◆ **SHORT EXERCISE 1**
Rewrite the stretch from "1.08 Committee means" through "stock of the Corporation." in the corporate definitions excerpt, renaming "Exchange Act" as "Securities Exchange Act".
◆ **SHORT EXERCISE 2**
Write what comes next in the list of corporate definitions, picking up right after its final entry.

◆ **EXCERPT**
═══
1.05 Board means the Board of Directors of the Corporation.

1.06 Change in Control means that (a) the Corporation enters into any
agreement with a Person that involves the transfer of ownership of the
Corporation or of at least fifty percent of the Corporation's total assets on
a consolidated basis, as reported in the Corporation's consolidated financial
statements filed with the Securities and Exchange Commission (including an
agreement for the acquisition of the Corporation by merger, consolidation, or
statutory share exchange - regardless of whether the Corporation is intended
to be the surviving or resulting entity after the merger, consolidation, or
statutory share exchange - or for the sale of substantially all of the
Corporation's assets to that Person), (b) any Person is or becomes an
Acquiring Person, or (c) during any period of two consecutive calendar years,
the Continuing Directors cease for any reason to constitute a majority of the
Board.

1.07 Code means the Internal Revenue Code of 1986, and any amendments
thereto.

1.08 Committee means the Management and Benefits Compensation Benefits
Committee of the Board, each member of which shall be a "nonemployee
director" as such term is defined in Rule 16b-3
promulgated under the Exchange Act. Notwithstanding the foregoing, Committee
may be a "nonemployee director" subcommittee of the Management Compensation
and Benefits Committee if any of its members is not a "nonemployee director."

1.09 Common Stock means the common stock of the Corporation.
═══
◆ **MATERIAL**
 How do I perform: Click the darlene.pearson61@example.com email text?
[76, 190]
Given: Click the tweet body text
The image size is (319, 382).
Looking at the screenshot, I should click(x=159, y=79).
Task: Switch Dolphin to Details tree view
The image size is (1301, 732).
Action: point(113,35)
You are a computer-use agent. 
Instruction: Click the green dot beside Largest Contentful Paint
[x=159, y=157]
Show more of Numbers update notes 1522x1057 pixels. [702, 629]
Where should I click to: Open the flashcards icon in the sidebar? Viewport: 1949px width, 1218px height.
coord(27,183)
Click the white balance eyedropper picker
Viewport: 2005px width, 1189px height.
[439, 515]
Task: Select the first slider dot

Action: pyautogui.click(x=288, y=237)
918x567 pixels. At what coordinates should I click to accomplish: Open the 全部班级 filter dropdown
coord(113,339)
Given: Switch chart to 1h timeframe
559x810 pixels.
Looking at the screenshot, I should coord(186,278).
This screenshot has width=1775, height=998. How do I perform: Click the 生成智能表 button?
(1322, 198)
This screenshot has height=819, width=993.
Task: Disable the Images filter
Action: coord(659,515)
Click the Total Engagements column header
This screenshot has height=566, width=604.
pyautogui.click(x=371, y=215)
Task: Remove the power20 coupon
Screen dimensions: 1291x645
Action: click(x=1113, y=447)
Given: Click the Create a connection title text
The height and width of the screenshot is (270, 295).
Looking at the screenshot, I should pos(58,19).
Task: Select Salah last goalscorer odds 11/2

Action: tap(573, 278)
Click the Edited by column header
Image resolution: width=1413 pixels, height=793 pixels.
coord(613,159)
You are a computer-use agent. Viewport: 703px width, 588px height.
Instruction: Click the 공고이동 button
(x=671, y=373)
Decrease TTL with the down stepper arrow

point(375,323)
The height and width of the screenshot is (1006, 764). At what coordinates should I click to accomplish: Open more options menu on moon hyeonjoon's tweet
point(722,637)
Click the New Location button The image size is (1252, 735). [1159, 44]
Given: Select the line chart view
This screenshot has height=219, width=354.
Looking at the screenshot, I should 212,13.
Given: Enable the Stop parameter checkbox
═══
◆ **RESULT 1**
1.08 Committee means the Management and Benefits Compensation Benefits
Committee of the Board, each member of which shall be a "nonemployee
director" as such term is defined in Rule 16b-3
promulgated under the Securities Exchange Act. Notwithstanding the foregoing, Committee
may be a "nonemployee director" subcommittee of the Management Compensation
and Benefits Committee if any of its members is not a "nonemployee director."

1.09 Common Stock means the common stock of the Corporation.

◆ **RESULT 2**
1.10 Continuing Director means any member of the Board, while a member
of the Board and (i) who was a member of the Board prior to the adoption of
the Plan or (ii) whose subsequent nomination for election or election to the
Board was recommended or approved by a majority of the Continuing Directors.

1.11 Control Affiliate with respect to any Person, means an affiliate
as defined in Rule 12b-2 of the General Rules and Regulations under the
Exchange Act, as amended as of January 1, 1990.

1.12 Control Change Date means the date on which a Change in Control
occurs. If a Change in Control occurs on account of a series of
transactions, the Control Change Date is the date of the last of such
transactions.

1.13 Corporation means First Virginia Banks, Inc.

1.14 Corresponding SAR means an SAR that is granted in relation to a
particular Option and that can be exercised only upon the surrender to the
Corporation, unexercised, of that portion of the Option to which the SAR
relates.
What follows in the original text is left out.